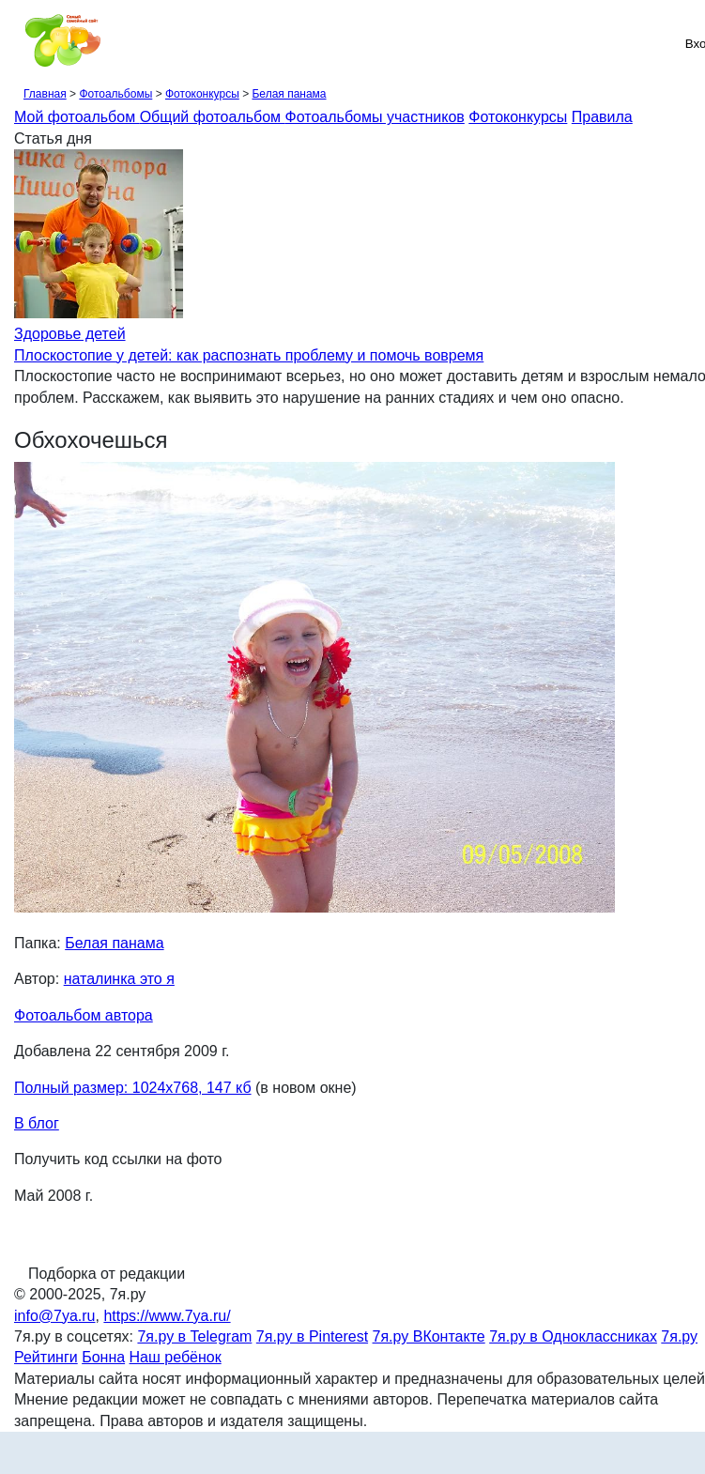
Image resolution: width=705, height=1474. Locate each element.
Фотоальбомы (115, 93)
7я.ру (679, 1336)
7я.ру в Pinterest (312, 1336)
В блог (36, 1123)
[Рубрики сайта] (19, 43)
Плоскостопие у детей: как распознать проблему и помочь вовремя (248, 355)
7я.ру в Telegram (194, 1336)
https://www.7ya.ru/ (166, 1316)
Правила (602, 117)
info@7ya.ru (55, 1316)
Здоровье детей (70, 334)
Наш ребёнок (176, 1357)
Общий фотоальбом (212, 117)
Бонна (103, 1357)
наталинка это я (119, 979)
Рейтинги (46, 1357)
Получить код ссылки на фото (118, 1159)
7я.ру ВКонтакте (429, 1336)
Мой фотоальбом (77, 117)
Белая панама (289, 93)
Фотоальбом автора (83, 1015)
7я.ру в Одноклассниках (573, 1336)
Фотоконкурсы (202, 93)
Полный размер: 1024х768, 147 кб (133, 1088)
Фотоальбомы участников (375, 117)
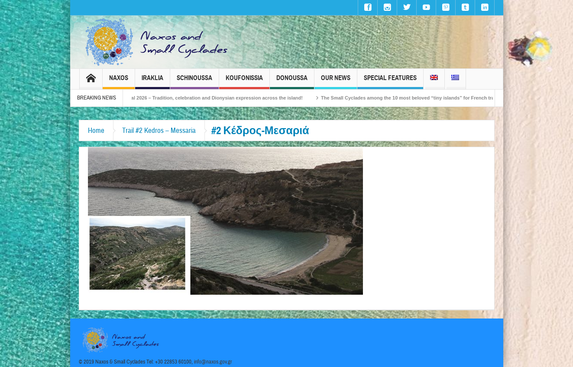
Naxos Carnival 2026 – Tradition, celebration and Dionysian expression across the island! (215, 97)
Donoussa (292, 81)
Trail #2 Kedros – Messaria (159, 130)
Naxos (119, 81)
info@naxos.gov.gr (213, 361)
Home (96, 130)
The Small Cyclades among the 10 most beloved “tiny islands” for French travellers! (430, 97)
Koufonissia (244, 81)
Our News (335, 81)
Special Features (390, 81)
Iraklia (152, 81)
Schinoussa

Goal
Rewrite the stretch from the line containing "Фотоальбомы участников (375, 117)" through the end of the entries, both ends included. Keep every line's text and scale each coordinate in the answers by 0.45, rounding to whole numbers with halves going up. Leave the pictures out.

Complete output
Фотоальбомы участников (169, 53)
Naxos Carnival 2026 – Tradition, celebration and Dionysian expression across the island! (97, 44)
Donoussa (131, 36)
Trail #2 Kedros – Messaria (72, 59)
Naxos (54, 36)
info@naxos.gov.gr (96, 162)
Home (43, 59)
The Small Cyclades among the 10 most beloved “tiny islands” for French travellers! (194, 44)
Koufonissia (110, 36)
Our News (151, 36)
Special Features (176, 36)
Iraklia (68, 36)
Schinoussa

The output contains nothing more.